[EXTRACTED ENTRIES Boundary: Start]

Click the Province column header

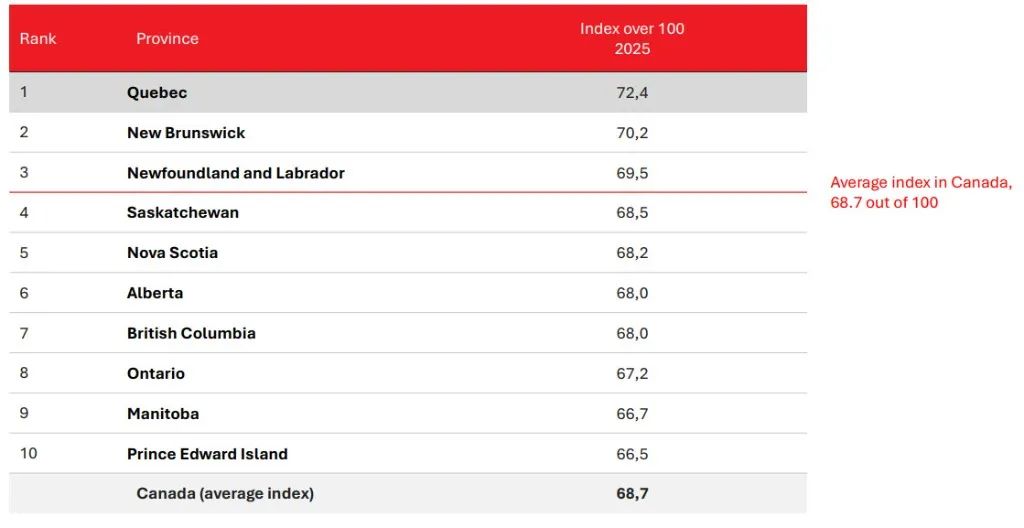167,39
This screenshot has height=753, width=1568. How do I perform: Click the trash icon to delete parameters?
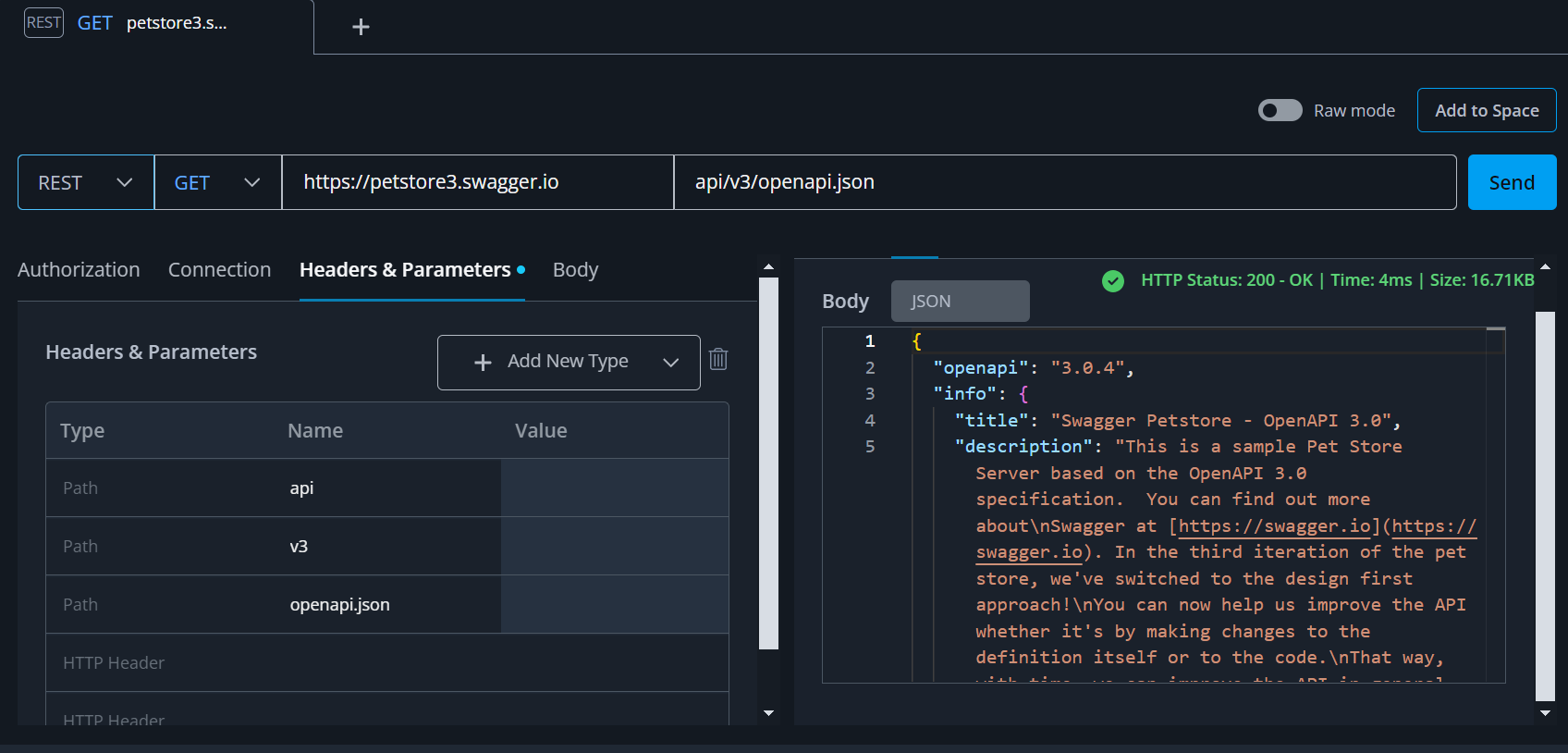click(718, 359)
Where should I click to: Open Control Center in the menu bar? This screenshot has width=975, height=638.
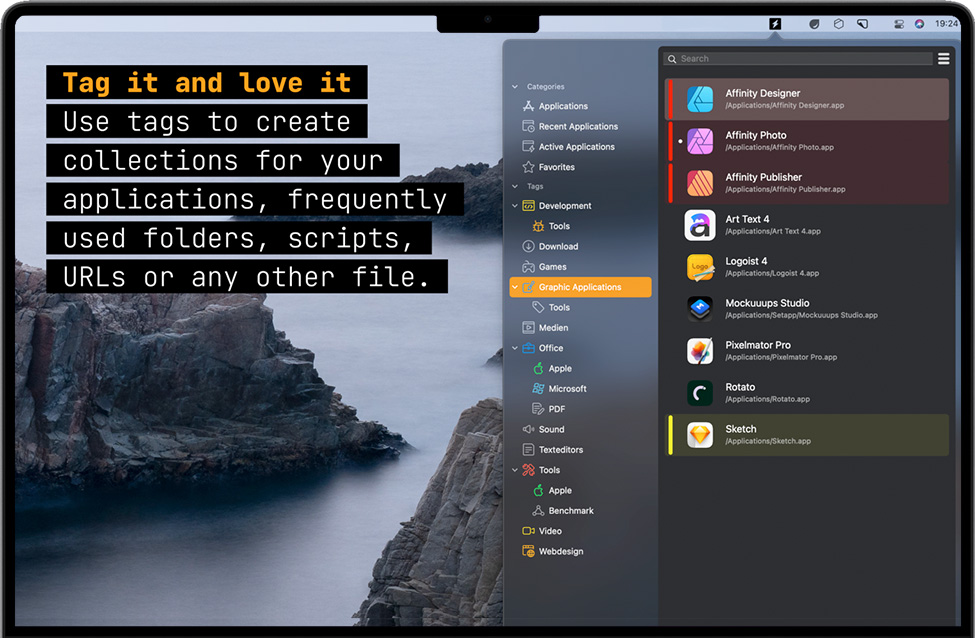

[EXTRACTED ENTRIES Boundary: End]

-- YOUR INSTRUCTIONS --
Pictures in the data above should not be copied; transcribe everything else exactly.

-- FINAL ANSWER --
Click the Province column header

167,39
This screenshot has height=753, width=1568. How do I perform: Click the trash icon to delete parameters?
click(718, 359)
Where should I click to: Open Control Center in the menu bar? This screenshot has width=975, height=638.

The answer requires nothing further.